Capital gains tax is calculated on your profit from selling an asset: Capital Gain = Sale Price − Purchase Price (cost basis). Assets held over one year qualify for long-term rates of 0%, 15%, or 20% depending on your income; assets held one year or less are taxed at ordinary income rates (10%–37%). For example, selling stock for $15,000 that you bought for $10,000 after holding 14 months yields a $5,000 long-term gain — taxed at 15% for most middle-income filers, resulting in $750 owed.
Capital gains taxes are the tax you pay on profit from selling assets — stocks, bonds, real estate, collectibles, or any other appreciated property. The rate you pay depends primarily on how long you held the asset and your total taxable income, and the difference between getting this right and getting it wrong can easily be $5,000 to $50,000 on a single transaction. Understanding the holding period rules, the rate schedules, how gains stack on top of your ordinary income, and the additional Medicare tax for high earners lets you make informed decisions about timing, selling strategies, and tax planning rather than discovering the bill after the fact.
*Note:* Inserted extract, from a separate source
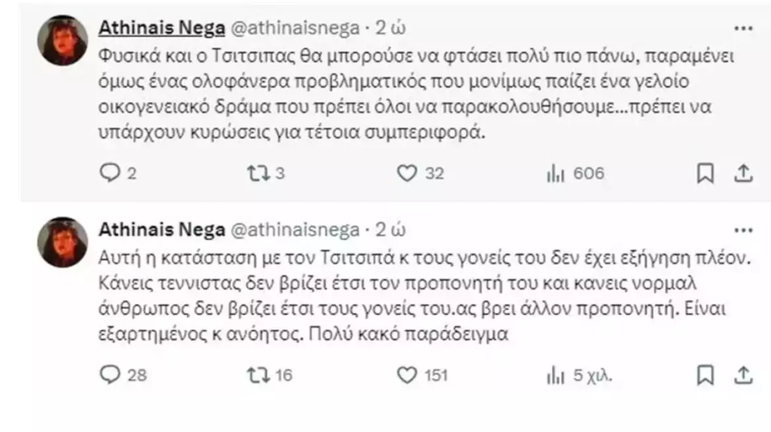Like the first tweet with 32 likes
771x432 pixels.
click(407, 174)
Real Estate Capital Gains: The Primary Residence Exclusion
Homeowners who have owned and used their home as their primary residence for at least 2 of the last 5 years before sale can exclude up to $250,000 in capital gains ($500,000 for married filing jointly) from taxable income. This exclusion is available once every two years.
A couple who bought their home in 2015 for $380,000 and sells in 2024 for $820,000: gain = $440,000. With $500,000 married exclusion: taxable gain = $440,000 - $500,000 = $0. No capital gains tax owed. But if the gain had been $650,000: taxable gain = $650,000 - $500,000 = $150,000, taxed at the applicable long-term rate. Improvements made to the home (documented with receipts) increase the cost basis, reducing the taxable gain. A $20,000 kitchen renovation adds to basis, reducing taxable gain dollar-for-dollar.